Open government data is most useful when it is accurate, timely, and of high quality—but many federal datasets fall short. In 2016, the White House Office of Science and Technology Policy (OSTP) and the Center for Open Data Enterprise hosted an Open Data Roundtable focused on data quality with over 75 attendees. Several expert participants confirmed that most government data requires considerable cleaning and improvement to make it useful. Additionally, the Government Accountability Office (GAO) has issued hundreds of reports with recommendations on improving data quality across dozens of federal agencies, such as the Census Bureau and Internal Revenue Service.
The federal government can improve data quality by applying a concept that has been demonstrated as an effective practice across the tech community: direct user participation.
Similar to citizen coders addressing bugs in open source software, data users can help identify and fix government data quality problems. OSTP should draft a memo encouraging all agencies administering major open data portals, including data.gov, to provide channels for feedback and proactively invite the public to evaluate and improve data according to basic quality requirements. These channels would go well beyond the “report a bug” option that is currently available on many websites but seldom used. More effective feedback channels can give government data stewards input ranging from simple data corrections (for example, correcting an address or name in a database) to expert insights on addressing deeper quality issues. The memo should include methods for successfully accomplishing this goal. Several government agencies and initiatives have developed effective models for using public input to improve data quality.
One such model is the Department of Health and Human Services’ (HHS) Demand-Driven Open Data project. This project provides users a pathway to tell HHS what data they need and creates a transparent feedback loop that ensures follow-up and follow-through. This ongoing project has had a range of positive effects on HHS data quality, including improving machine-readability, helping identify and eliminate manual mistakes, and surfacing opportunities for standardization.
Streetwyze, a tool built through the White House’s Opportunity Project, provides another useful engagement model. Streetwyze collects local neighborhood information from residents and pairs that data with existing government datasets to form open maps and actionable recommendations—allowing citizens to re-engage to make corrections. For example, citizen input can clarify that a building marked as a grocery store is actually a liquor store.
The USAID Loan Guarantee Map used a third model, convening a crowd of experienced geospatial data volunteers in the Standby Task Force and GIS Corps to review 117,000 loan records and clarify 10,000 difficult-to-identify data points. The volunteers accomplished this task in only 16 hours. Working in partnership with the private sector, USAID customized the event to share data with a community of experts before opening the data to the public.

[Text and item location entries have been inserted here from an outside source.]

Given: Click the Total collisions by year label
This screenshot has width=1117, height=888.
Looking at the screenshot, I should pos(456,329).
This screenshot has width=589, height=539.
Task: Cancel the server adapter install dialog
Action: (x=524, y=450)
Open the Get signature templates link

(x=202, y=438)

The private sector has already embraced user feedback initiatives, including crowdsourcing, to improve data quality. Google’s mapmaker program allows any Google Maps user to share information about places he or she knows, identifying errors and thus boosting the quality of Google map data. The platform gives increased moderation and editing authority to users who have regularly submitted accurate information. This two-tiered system allows average users to build expertise, rewards power users, supports engagement, and results in timely, accurate data.
The challenge model, in which government agencies hold competitions inviting the public to solve problems, can also improve data quality.
The U.S. Patent and Trademark Office (USPTO) launched a public competition to provide solutions for data disambiguation, addressing the “ambiguous” instances where the identities of inventors or organizations are not clear. This problem results from repetition or overlap when a single inventor or organization appears in the database under slightly different names, or, conversely, when different inventors share the same name (there are several different inventors registered as “Steve Jobs” and “Steven Jobs,” for example). The winning team created a solution that “uses discriminative hierarchical core reference as a new approach to increase the quality of PatentsView data.” The USPTO publishes the improved data on PatentsView, a prototype platform to open and visualize U.S. patent data.
The USPTO has also developed a channel and tools for ongoing feedback on its data resources. The USPTO’s Developer Hub tool, which provides access to USPTO’s extensive data collection and APIs to improve accessibility, includes an online community to gain demand-driven requirements from its users, as well as resources for data visualization. Another project, the USPTO Open Data and Mobility program, is advancing how the USPTO provides data, promotes transparency, and empowers data-driven decision making.